Judging across swales and draws

"Again, the animal tends to look further away. I'm not sure, but I think the reason is that when you look down the ravine you can see a lot more ground than you could if it were flat ground between you and the animal. You can see all the way down on your side, and all the way back up."

"These are all situations that everyone perceives differently. You can tell them how I perceive it, but everyone has to go out and practice with different conditions, and see how they have to deal with each situation. The more you do it the easier it gets, and there's just no substitute for practice."

Factoring the drop - An inch per yard?

"The drop depends on arrow speed and distance, and it varies greater from the beginning to the end of the flight. At close distance, with an arrow speed of 280fps (feet per second), an arrow will drop about 3/4 of an inch per yard between 30 and 40 yards. Between 40 and 50 it's about 1 1/4 inches per yard. And those are averages. It also depends on your fletching and the coefficiency of drag for your arrow. An arrow with feathers will obviously have a lot more downrange deterioration than an arrow with vanes. With bigger vanes or a greater degree of offset (helical), you will experience more decay downrange. So there are a lot of factors, but you could say that, on average, an arrow drops an inch per yard. But you really don't have to calculate that much if you judge your yardage right, and if your bow is properly sighted in. That's the key, to judge your yardage right."

If you don't practice, sooner or later you'll regret it.

"Laser range finders are a great tool, but you still have to practice. I would say that well over half the time that I have to shoot an animal, I don't have time to use my laser rangefinder. People have quit practicing, and judging yardage. There are just so many instances when the deer is walking toward you, or you can't afford the movement or simply just don't have the time, or there's brush in between you and the animal and the rangefinder picks up the brush; there are just a lot of times when you have to make the shot using dead reckoning for your judgement. The best way to do that is to go out to a 3-D tournament and get in some practice. The easiest way to do it is to carry a laser rangefinder with you throughout the summer. You'd be surprised how fast you can get good at it."

You may never get to be as good at judging yardage as "the machine" but then again, you just might. One thing is for certain. If you don't spend some time preparing for the fall, your chances of returning home with a big grin are slim. Now is the time to get out and take that first step toward a successful fall archery season.
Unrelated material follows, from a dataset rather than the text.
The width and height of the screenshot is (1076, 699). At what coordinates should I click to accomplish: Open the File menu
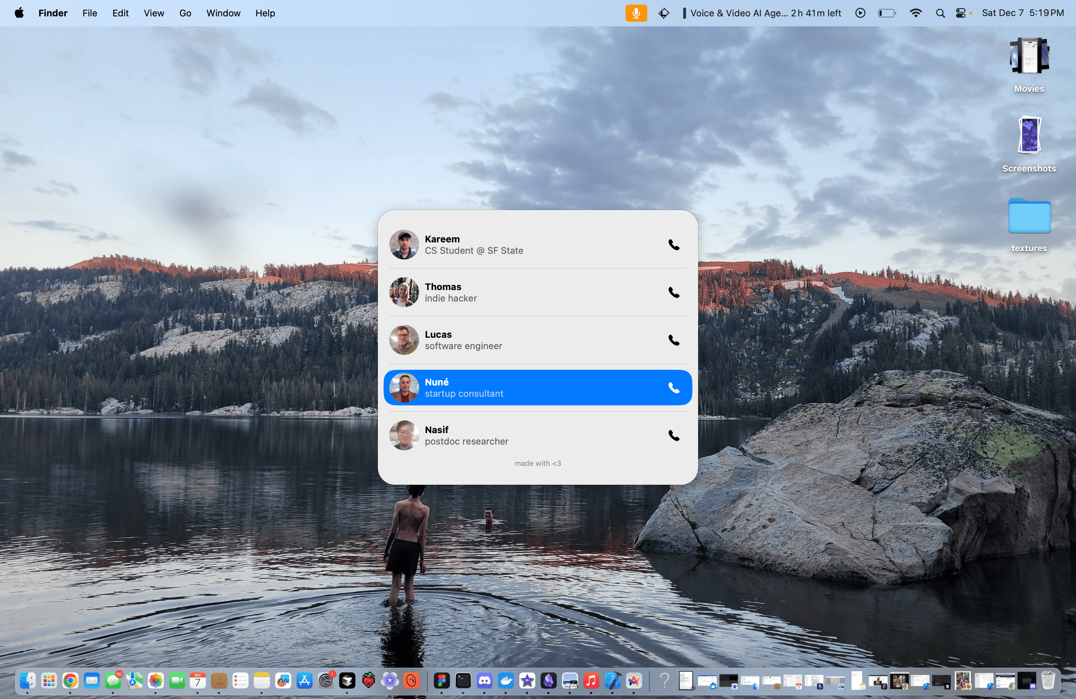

With a good laser rangefinder and a little practice, you'll find that success is a "snap."

Editor's Note:

Randy Ulmer was inducted into the National Bowhunter Hall of Fame in 1999, in recognition of his achievements in both range and field, as well as his willingness to help other archers improve upon their abilities.

He is a three time #1 Ranked Pro, IBO World Champion, FITA World Champion, ASA World Champion, three time APA Shooter of the Year, three time IBO Triple Crown Champion, two time NABH Champion and NABH Shooter of the Year.